**TASK ITEM**
Read the lines below, and copy any that contain the string "toolbar".

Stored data
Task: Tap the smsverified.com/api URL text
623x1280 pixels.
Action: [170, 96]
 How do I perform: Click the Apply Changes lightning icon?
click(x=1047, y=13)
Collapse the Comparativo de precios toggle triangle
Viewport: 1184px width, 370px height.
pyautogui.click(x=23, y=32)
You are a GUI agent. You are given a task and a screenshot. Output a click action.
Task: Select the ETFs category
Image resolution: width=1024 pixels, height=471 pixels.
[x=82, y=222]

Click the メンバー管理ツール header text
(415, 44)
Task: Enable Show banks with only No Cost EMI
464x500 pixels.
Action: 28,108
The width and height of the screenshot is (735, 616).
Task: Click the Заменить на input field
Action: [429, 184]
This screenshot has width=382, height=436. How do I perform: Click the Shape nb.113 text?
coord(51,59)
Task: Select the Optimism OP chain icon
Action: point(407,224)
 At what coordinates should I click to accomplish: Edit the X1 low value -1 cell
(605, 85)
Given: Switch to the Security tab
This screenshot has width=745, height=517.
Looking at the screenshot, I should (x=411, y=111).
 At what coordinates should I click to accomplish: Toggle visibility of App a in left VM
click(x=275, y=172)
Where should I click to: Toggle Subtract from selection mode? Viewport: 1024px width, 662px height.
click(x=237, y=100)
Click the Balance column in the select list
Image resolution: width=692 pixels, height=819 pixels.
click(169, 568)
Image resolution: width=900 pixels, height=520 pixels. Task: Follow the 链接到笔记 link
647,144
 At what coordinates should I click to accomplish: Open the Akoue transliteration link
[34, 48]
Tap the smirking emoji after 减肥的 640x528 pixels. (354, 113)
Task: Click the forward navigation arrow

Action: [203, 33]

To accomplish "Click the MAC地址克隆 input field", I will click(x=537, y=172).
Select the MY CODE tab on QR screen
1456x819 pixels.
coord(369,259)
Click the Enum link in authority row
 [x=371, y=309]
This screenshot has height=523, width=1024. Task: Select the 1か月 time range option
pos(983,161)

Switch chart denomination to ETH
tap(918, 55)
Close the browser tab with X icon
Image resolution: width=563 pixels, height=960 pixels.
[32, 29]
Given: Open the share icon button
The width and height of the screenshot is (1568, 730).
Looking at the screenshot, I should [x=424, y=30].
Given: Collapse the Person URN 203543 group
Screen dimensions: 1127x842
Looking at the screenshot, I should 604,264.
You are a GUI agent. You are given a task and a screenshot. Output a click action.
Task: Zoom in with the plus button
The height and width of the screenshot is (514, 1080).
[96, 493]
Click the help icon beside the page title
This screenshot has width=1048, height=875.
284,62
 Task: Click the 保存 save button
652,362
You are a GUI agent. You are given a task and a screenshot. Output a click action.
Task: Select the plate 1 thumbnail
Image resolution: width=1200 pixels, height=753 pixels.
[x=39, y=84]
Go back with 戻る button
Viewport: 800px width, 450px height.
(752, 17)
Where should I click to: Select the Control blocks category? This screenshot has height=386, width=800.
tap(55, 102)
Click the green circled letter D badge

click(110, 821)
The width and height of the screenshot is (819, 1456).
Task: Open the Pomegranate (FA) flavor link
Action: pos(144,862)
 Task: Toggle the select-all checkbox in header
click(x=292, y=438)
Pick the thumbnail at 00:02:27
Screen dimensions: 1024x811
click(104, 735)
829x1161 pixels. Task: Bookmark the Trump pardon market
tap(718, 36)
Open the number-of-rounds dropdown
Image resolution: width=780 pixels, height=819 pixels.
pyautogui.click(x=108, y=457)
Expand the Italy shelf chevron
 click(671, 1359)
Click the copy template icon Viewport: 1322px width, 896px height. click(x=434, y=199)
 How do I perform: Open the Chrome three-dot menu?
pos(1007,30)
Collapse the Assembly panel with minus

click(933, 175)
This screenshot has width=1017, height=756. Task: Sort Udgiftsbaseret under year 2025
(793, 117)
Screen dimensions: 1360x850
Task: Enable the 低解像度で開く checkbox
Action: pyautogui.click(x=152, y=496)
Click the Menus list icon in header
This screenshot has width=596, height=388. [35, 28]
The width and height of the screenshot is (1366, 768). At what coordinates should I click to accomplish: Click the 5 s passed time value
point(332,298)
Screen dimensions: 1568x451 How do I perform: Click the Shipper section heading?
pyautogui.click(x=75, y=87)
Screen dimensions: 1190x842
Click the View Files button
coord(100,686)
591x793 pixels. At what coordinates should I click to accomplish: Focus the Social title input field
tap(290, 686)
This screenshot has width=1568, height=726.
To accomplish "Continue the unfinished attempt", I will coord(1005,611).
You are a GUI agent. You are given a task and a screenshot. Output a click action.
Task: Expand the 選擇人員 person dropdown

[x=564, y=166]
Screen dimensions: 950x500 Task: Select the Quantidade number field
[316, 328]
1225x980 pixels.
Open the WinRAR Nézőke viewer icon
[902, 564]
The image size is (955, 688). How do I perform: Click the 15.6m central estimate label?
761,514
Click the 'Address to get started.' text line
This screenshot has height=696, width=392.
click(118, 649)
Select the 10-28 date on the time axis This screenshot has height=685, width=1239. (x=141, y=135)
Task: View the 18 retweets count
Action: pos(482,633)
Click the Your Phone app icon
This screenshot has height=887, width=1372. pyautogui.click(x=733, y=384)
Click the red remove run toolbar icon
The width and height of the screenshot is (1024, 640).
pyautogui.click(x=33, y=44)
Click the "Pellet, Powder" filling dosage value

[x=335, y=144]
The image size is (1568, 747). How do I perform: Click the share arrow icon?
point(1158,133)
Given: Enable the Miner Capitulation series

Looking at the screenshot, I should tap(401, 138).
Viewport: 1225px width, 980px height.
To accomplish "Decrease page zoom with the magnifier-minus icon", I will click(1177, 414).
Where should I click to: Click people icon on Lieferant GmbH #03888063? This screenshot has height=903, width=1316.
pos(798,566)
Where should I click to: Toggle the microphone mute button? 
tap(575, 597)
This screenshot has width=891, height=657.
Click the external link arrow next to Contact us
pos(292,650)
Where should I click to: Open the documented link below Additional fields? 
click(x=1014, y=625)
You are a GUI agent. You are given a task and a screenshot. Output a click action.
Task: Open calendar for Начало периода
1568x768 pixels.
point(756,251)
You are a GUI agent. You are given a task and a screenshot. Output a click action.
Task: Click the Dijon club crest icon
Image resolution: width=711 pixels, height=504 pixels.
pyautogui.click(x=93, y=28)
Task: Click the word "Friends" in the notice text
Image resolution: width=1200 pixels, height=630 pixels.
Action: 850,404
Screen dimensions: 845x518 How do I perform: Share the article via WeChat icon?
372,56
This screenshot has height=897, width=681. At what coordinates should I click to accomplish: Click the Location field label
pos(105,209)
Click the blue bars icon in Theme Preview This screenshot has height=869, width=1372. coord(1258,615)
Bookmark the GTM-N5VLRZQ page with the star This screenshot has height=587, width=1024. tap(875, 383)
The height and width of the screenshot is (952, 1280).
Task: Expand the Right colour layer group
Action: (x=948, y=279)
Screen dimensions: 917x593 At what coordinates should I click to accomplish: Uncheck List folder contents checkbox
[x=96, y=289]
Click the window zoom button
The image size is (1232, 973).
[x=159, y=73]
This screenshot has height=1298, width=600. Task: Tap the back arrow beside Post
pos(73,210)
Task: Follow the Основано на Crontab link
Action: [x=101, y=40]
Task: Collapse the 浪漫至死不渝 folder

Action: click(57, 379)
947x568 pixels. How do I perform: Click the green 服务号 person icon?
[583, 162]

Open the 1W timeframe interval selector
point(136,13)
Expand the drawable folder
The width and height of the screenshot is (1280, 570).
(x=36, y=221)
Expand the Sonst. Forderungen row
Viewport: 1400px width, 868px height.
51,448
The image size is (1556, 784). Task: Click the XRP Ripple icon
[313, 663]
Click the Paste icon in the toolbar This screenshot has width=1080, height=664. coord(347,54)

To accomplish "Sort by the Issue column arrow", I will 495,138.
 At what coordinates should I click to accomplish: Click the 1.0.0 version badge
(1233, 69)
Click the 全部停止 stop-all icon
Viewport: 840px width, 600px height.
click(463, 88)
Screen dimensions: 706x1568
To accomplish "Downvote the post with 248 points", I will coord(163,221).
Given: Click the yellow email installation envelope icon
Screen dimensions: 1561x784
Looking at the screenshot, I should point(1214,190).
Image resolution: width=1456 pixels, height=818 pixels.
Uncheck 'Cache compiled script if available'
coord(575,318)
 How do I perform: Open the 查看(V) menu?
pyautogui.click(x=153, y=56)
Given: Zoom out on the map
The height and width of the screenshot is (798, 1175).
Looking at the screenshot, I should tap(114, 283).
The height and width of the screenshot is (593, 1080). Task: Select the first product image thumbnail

**RESULT**
Click the red remove run toolbar icon
Click the Paste icon in the toolbar This screenshot has width=1080, height=664. coord(347,54)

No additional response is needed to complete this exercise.